Since 1985, the U.S. News and World Report has collected, compiled, and published a list of the top colleges and universities around the country. This report is based on annual surveys sent to each school as well as general opinion surveys of university faculties and administrators who do not belong to the schools on the list. These rankings are among the most widely quoted of their kind in the United States and have played an important role among students making their college decisions. However, other factors may prove to be meaningful when making these decisions. For example, is cost of tuition associated with the ranking of a university? Said another way, do “better” schools cost more money to attend? Are other factors, such as enrollment, state population, cost of living, and region associated with these rankings? For potential students looking to get ahead in a global economy, these may be important considerations, especially for those who come from lower socioeconomic backgrounds.

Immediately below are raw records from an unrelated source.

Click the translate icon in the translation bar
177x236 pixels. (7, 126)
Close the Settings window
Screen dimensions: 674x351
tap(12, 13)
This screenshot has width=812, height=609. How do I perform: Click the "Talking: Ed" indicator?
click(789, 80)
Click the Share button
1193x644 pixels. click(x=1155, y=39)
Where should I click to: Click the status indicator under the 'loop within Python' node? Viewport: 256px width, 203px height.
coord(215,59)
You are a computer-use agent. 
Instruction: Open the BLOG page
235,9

Objectives & Variables of Interest

The purpose of this study is to investigate the associations between tuition, enrollment, cost of living, population, and region of the country on the 2017 US News & World Report’s Best College Rankings. The variables of interest are university ranking, undergraduate tuition, undergraduate enrollment, cost of living index by state, state population according to 2017 Census data, and region of the country (Northeast, Midwest, South, & West). The response variable is ranking, and the potential explanatory variables are undergraduate tuition, undergraduate enrollment, cost of living index, state population, and region of the country.

Concerns

Cost of living (COL) data was available by state instead of by community. A university that is located in a community with a high cost of living may be in a state with an overall low COL index score (and vice versa), which eliminates some precision in our prediction. In addition, many schools chose not to participate in this ranking report, which introduces non-response bias into the design.

Exploratory Data Analysis

The first step in exploratory data analysis was to look at the shape of each of the variables from a univariate standpoint (not pictured in this analysis). From there, I explored the associations between continuous variables, represented in the correlation matrix and the correlation plots below:

Correlation Matrix (2017 US News & World Report School Rankings)
Correlation Plot (2017 US News & World Report School Rankings)

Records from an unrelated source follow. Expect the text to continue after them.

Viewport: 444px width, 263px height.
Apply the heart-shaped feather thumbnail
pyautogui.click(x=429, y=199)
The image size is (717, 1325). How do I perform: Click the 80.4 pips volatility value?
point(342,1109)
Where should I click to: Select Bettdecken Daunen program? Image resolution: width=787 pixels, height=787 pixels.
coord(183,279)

Looking at the data, we see some moderate to strong associations between rank, tuition, enrollment that warrant further investigation. Before building models, the data was explored by comparing some of these associations by region:

Boxplots of Rank by Region (2017 US News & World Report School Rankings)
Scatter Plot of Rank vs Enrollment, coded by Region (2017 US News & World Report School Rankings)

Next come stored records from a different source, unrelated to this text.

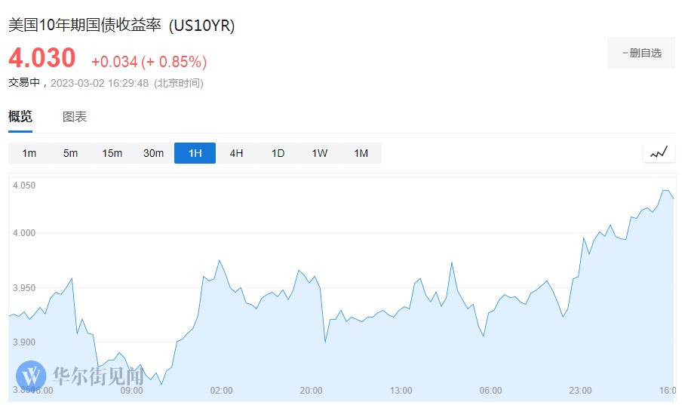Click the US10YR title heading
Image resolution: width=691 pixels, height=405 pixels.
tap(121, 25)
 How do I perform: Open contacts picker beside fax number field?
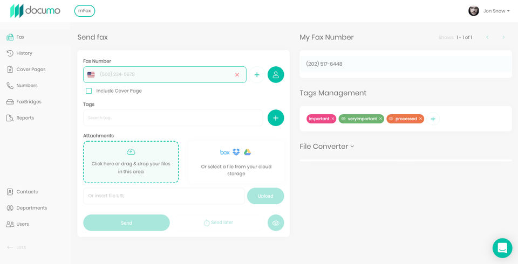pos(276,74)
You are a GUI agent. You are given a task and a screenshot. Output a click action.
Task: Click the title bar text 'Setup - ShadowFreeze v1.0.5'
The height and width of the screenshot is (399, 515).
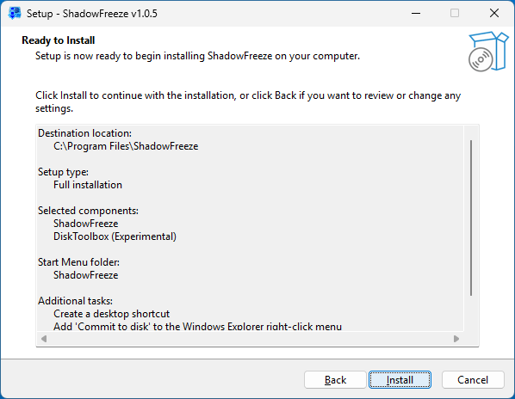click(92, 14)
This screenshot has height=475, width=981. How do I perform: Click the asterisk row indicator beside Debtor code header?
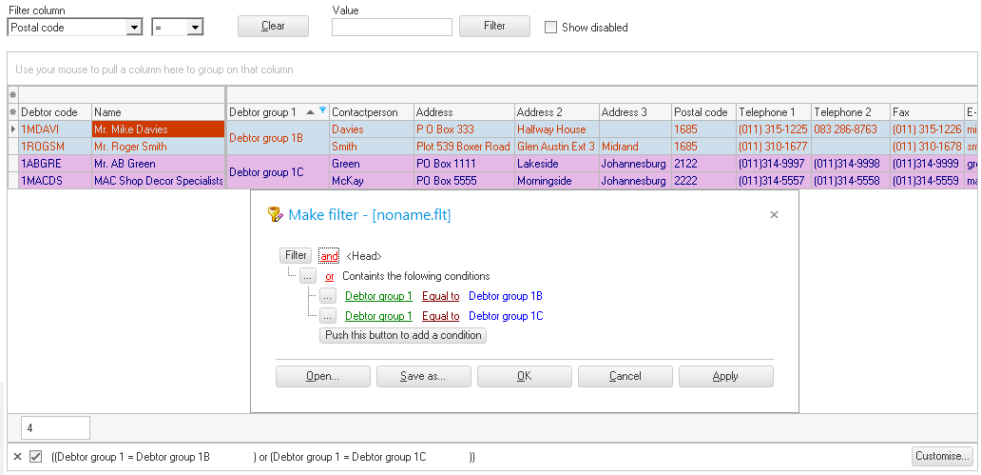click(12, 112)
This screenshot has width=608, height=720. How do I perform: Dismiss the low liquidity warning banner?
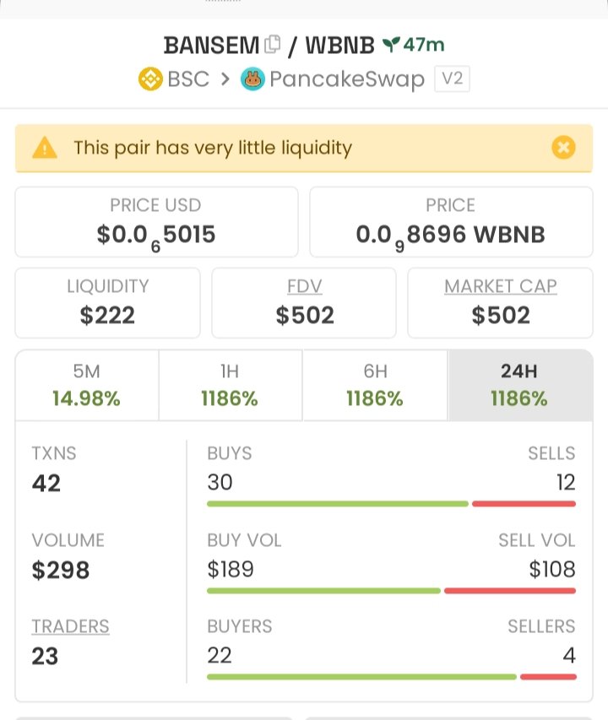point(563,148)
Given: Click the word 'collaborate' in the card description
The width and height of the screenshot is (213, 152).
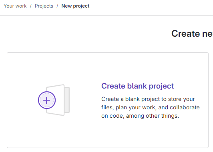Looking at the screenshot, I should pyautogui.click(x=185, y=107).
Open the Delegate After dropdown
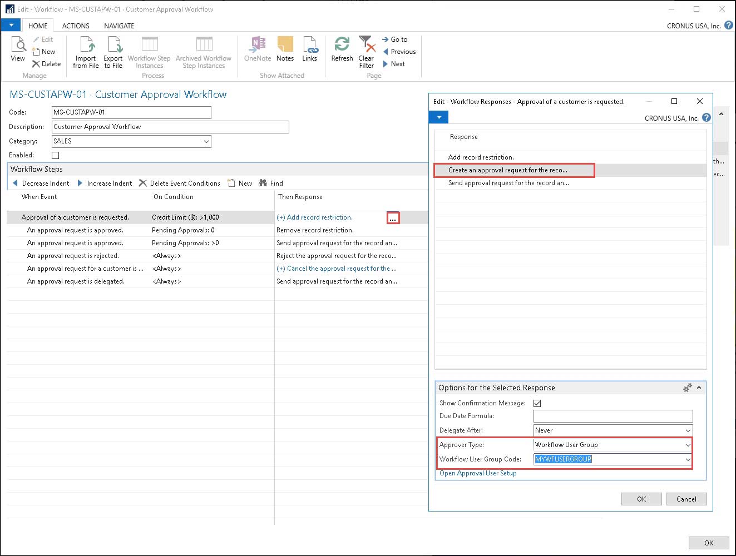Screen dimensions: 736x556 pos(688,430)
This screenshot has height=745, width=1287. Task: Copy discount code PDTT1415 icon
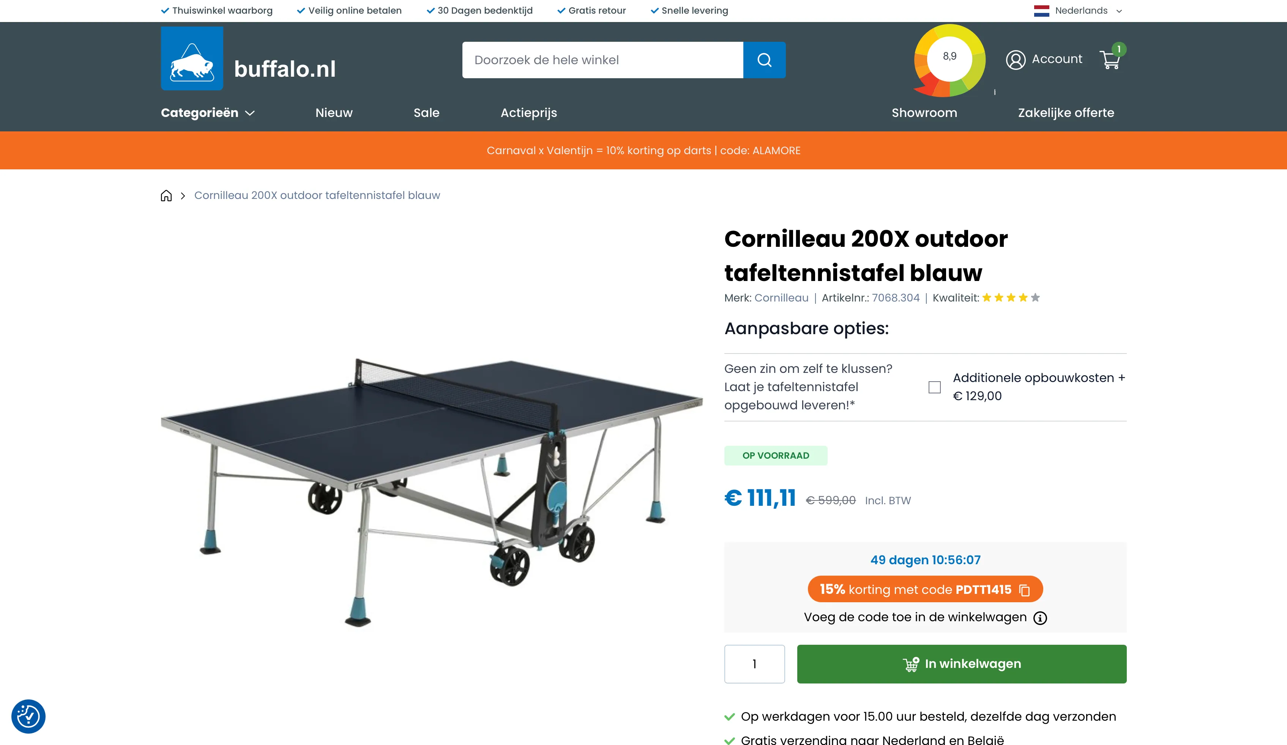click(x=1024, y=590)
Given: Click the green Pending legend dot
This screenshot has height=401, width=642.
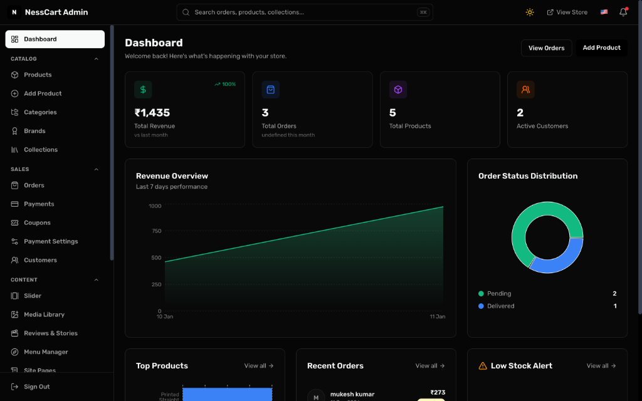Looking at the screenshot, I should point(481,293).
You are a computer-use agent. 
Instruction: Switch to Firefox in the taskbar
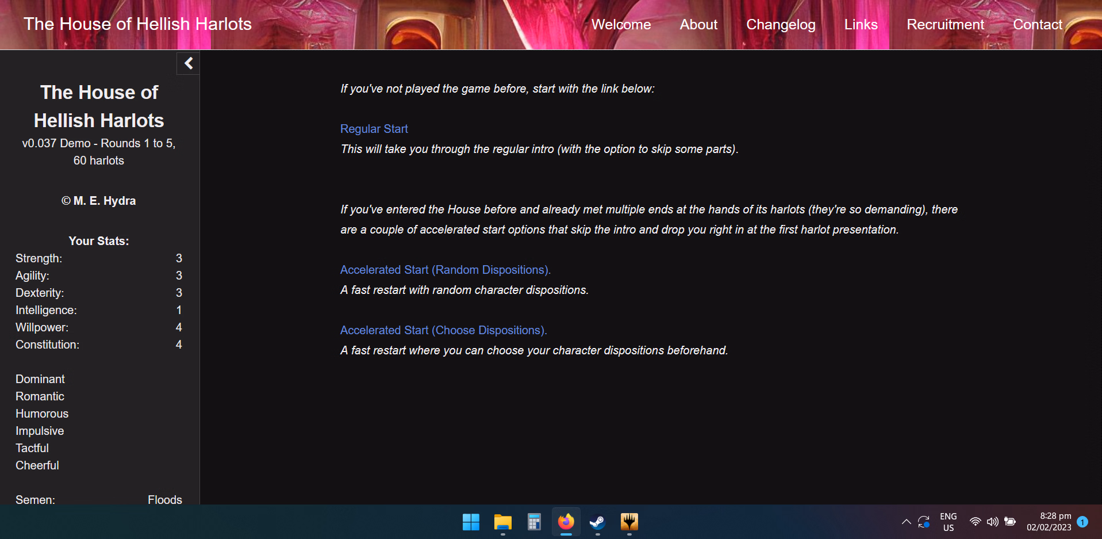pos(566,522)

Finally, we can see the strongest association between two variables by visualizing Rank vs Tuition. When coded by Region we see some slight curvature in the data, but a similar negative shape and slope across parts of the United States:

Scatter Plot of Rank vs Tuition, coded by Region (2017 US News & World Report School Rankings)

Summary & Initial Observations of EDA:


Within the explanatory variables, we see a strong association between cost of tuition and ranking in the US News and World Report metric. One outlier (Brigham Young University–Provo) reports a relatively high ranking (68) in comparison to its tuition ($5,300). This observation appears to be influencing the line of best fit, lowering the correlation coefficient. Even with that influential data point, we still see a strong negative correlation (-.75) between tuition and rank. Enrollment does not appear to have a significant effect on university ranking, but it does appear to be positively associated with tuition (.37) cost of living (-.19). Cost of Living Index (COL) and state population appear to have a weak, negative assocation with university ranking, and a moderate positive association with the cost of tuition. The data may indicate an interaction between some of the explanatory variables, such as tuition, cost of living, enrollment, and rank, warranting further investigation.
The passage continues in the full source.